[PASSAGE PROVIDED]
========
It’s definitely time to update your crisis plan.

Effective crisis communications plans are built on crisis scenarios that allow crisis-specific preparations from members of the crisis team to how to maintain internal communications, both of which are critical in a cyberattack that immobilizes an organization’s computers.

A good first step is to upgrade cyber security to protect against known cyber vulnerabilities. The Biden administration urges using multi-factor authentication, changing passwords, backing up and encrypting data and educating employees on how to avoid falling prey to cyber-predator phishing trip. Go to school on the kinds of cyberattacks that are most likely to victimize your type of organization. Cyber-punks and Russian trolls pose different crisis threats with potentially different goals.

It’s equally important to update crisis communications plans with a cyberattack crisis scenario. Review and identify the most likely crisis-triggers for your type of organization. Communicating when facing a cyberattack has unique challenges, not the least of which is having the cyber-attacker monitoring what you say and who you say it to. Since cyberattacks are crimes and federal officials discourage ransom payments, crisis communicators have additional law enforcement bases to touch and points of view to consider.

Like most crises, cyberattacks don’t come with warnings. The crisis can begin when a cyber-attacker is trying to break in, not just after he is inside. Like all crises, you won’t have control. And you won’t have time to spare to respond.

A cyberattack crisis plan scenario should include:

  • The crisis team that should be assembled, including IT personnel and someone with experience dealing with cyberattacks.
  • A predetermined and properly equipped offsite or off-line location to manage communications outside earshot of the cyber intruder.
  • Advance media training for the designated spokesperson, who must be well-grounded in the details of this kind of attack, the nature of the crisis it causes and the most advisable approach to messaging about the cyberattack.
========
[PROBLEM 1]
In the passage on cyberattack crisis plans, can you reproduce everything from "Like most crises, cyberattacks" down to "about the cyberattack."?
[PROBLEM 2]
How would you render this sentence from the passage on cyberattack crisis plans in Spanish: "Like most crises, cyberattacks don’t come with warnings."
[PROBLEM 3]
According to the passage on cyberattack crisis plans, whom should the assembled crisis team include?

(Collected data)
========
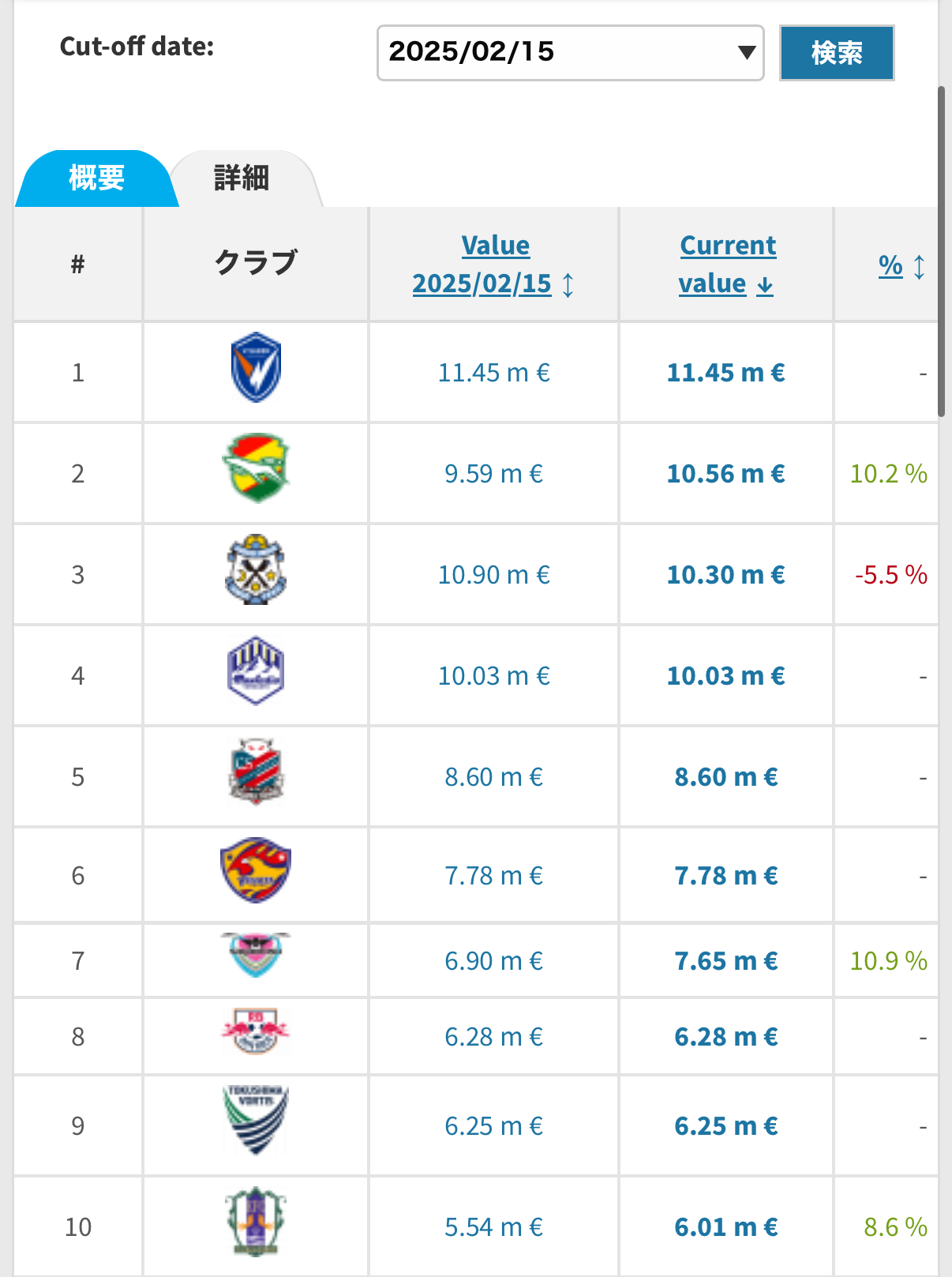Image resolution: width=952 pixels, height=1277 pixels.
Task: Open the 11.45 m € value link in row 1
Action: 494,373
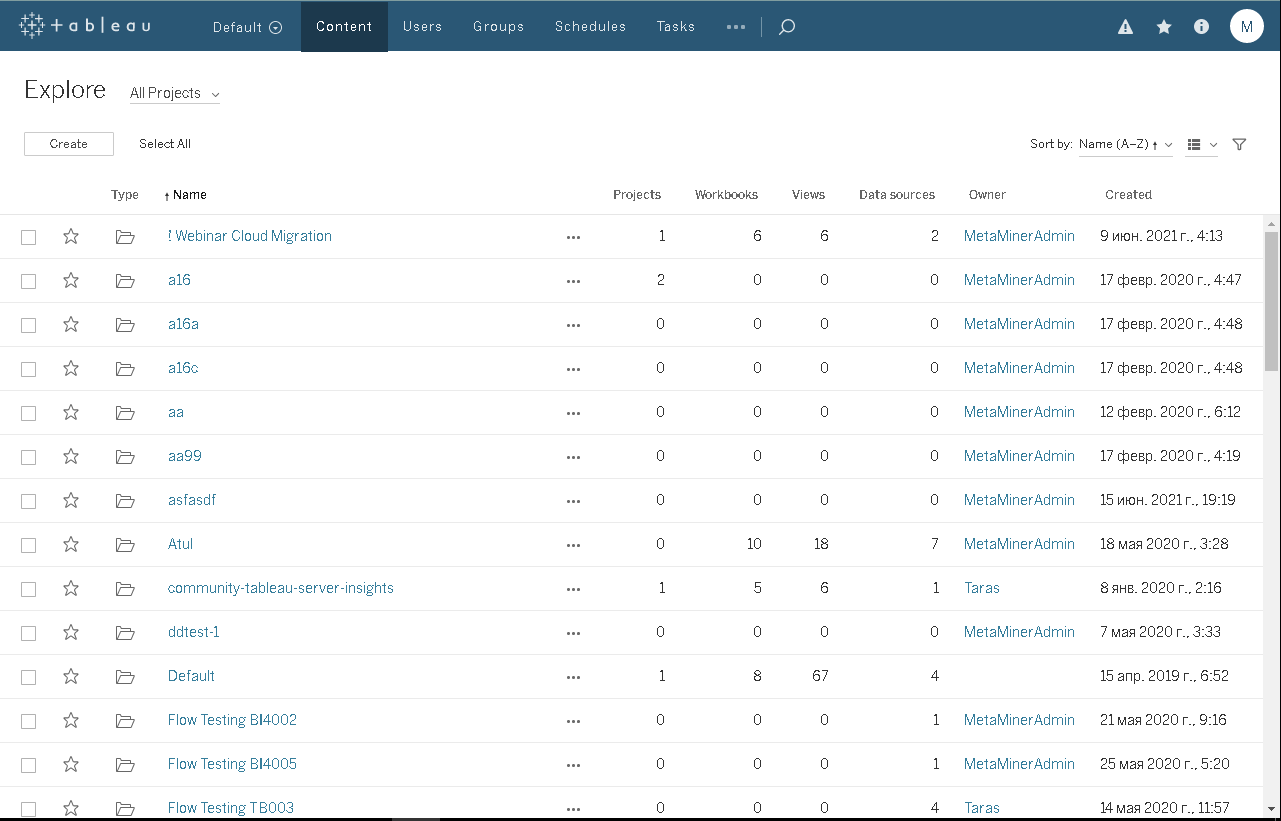
Task: Click the search magnifier icon in navbar
Action: coord(787,27)
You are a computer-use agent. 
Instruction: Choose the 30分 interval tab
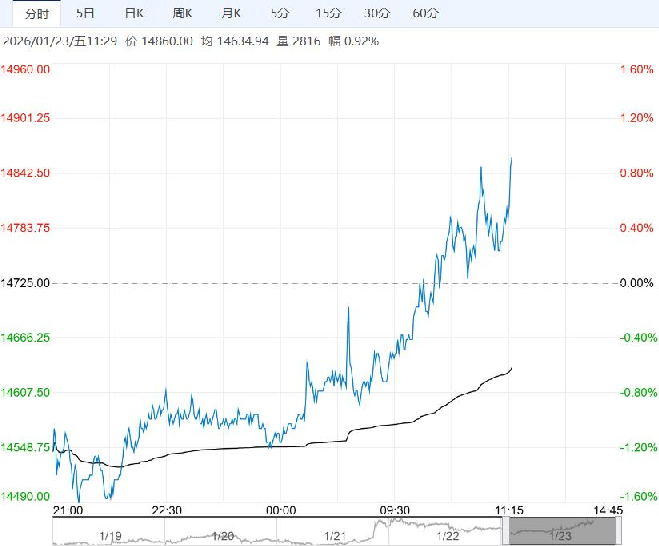click(x=376, y=13)
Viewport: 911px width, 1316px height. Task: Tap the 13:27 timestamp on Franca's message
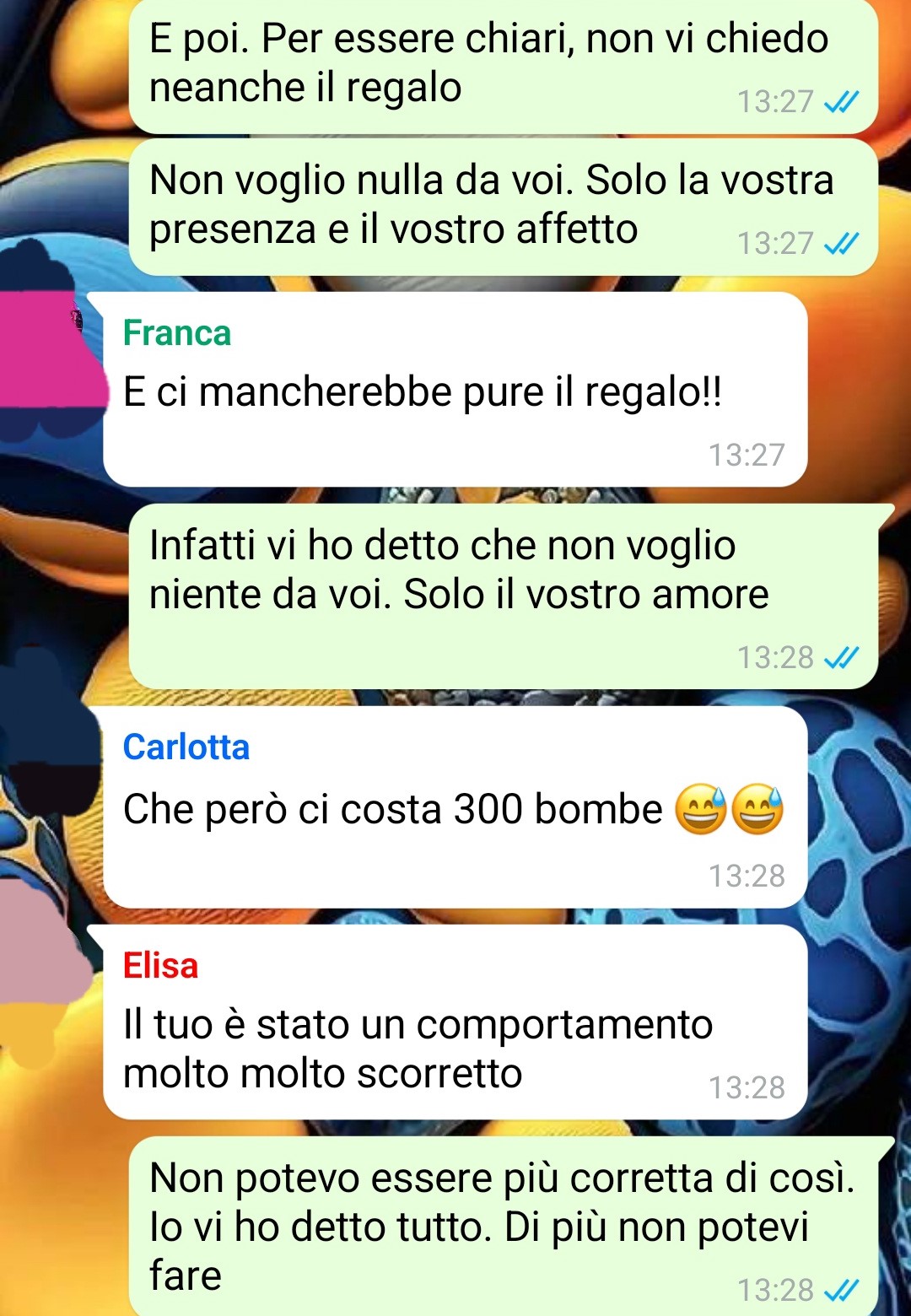[x=747, y=455]
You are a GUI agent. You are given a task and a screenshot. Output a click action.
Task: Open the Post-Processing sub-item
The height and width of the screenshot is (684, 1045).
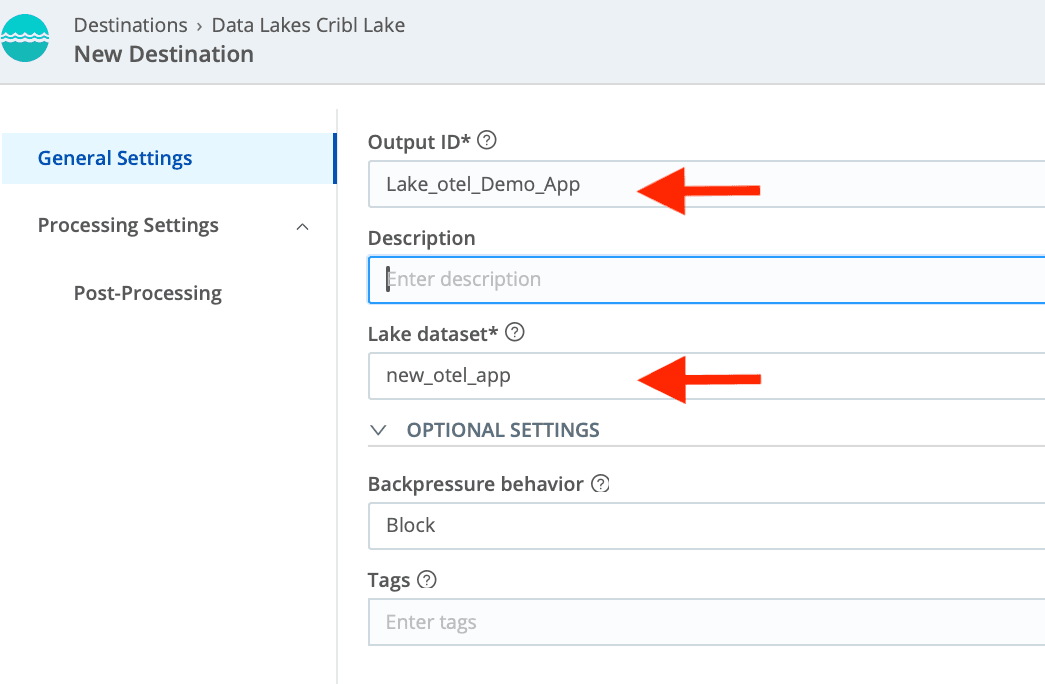point(147,293)
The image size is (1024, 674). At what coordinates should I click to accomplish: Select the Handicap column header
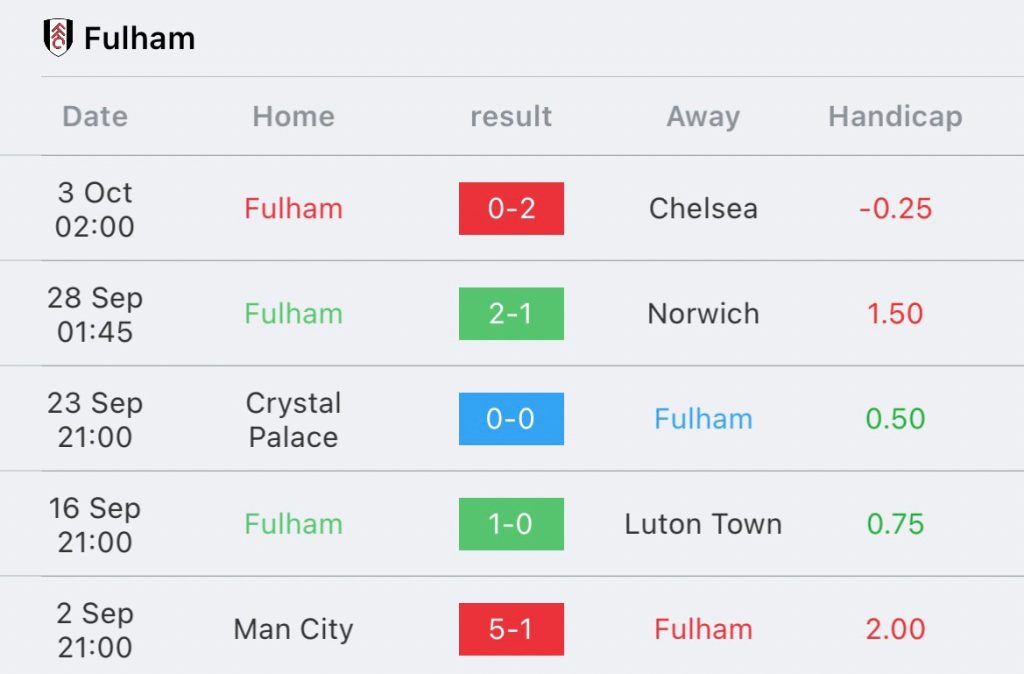(x=895, y=117)
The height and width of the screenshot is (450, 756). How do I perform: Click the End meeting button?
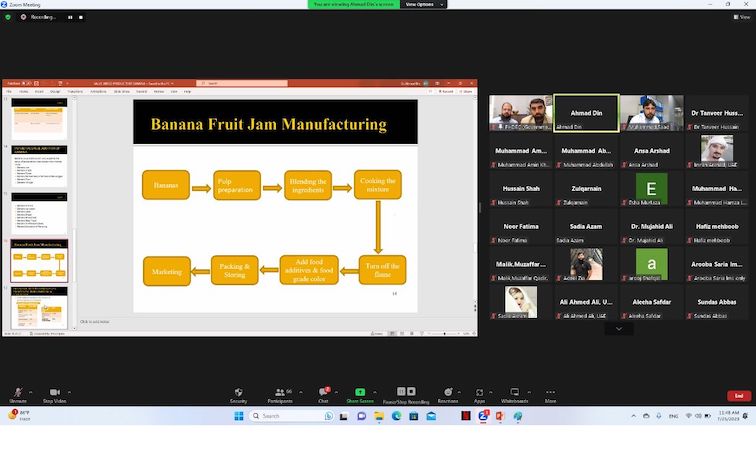(738, 395)
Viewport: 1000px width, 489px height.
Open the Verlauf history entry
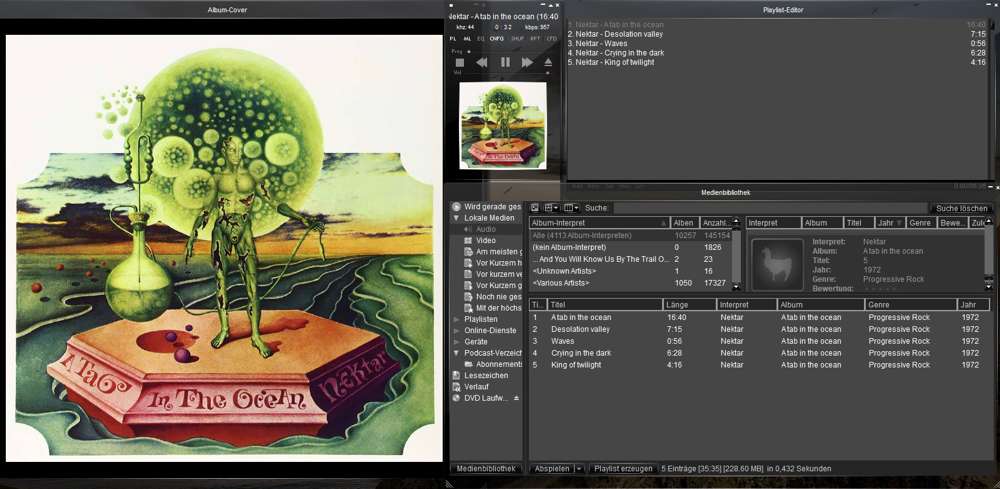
========
[SOLUTION 1]
Like most crises, cyberattacks don’t come with warnings. The crisis can begin when a cyber-attacker is trying to break in, not just after he is inside. Like all crises, you won’t have control. And you won’t have time to spare to respond.

A cyberattack crisis plan scenario should include:

  • The crisis team that should be assembled, including IT personnel and someone with experience dealing with cyberattacks.
  • A predetermined and properly equipped offsite or off-line location to manage communications outside earshot of the cyber intruder.
  • Advance media training for the designated spokesperson, who must be well-grounded in the details of this kind of attack, the nature of the crisis it causes and the most advisable approach to messaging about the cyberattack.

[SOLUTION 2]
Como la mayoría de las crisis, los ciberataques no llegan con advertencias.

[SOLUTION 3]
IT personnel and someone with experience dealing with cyberattacks.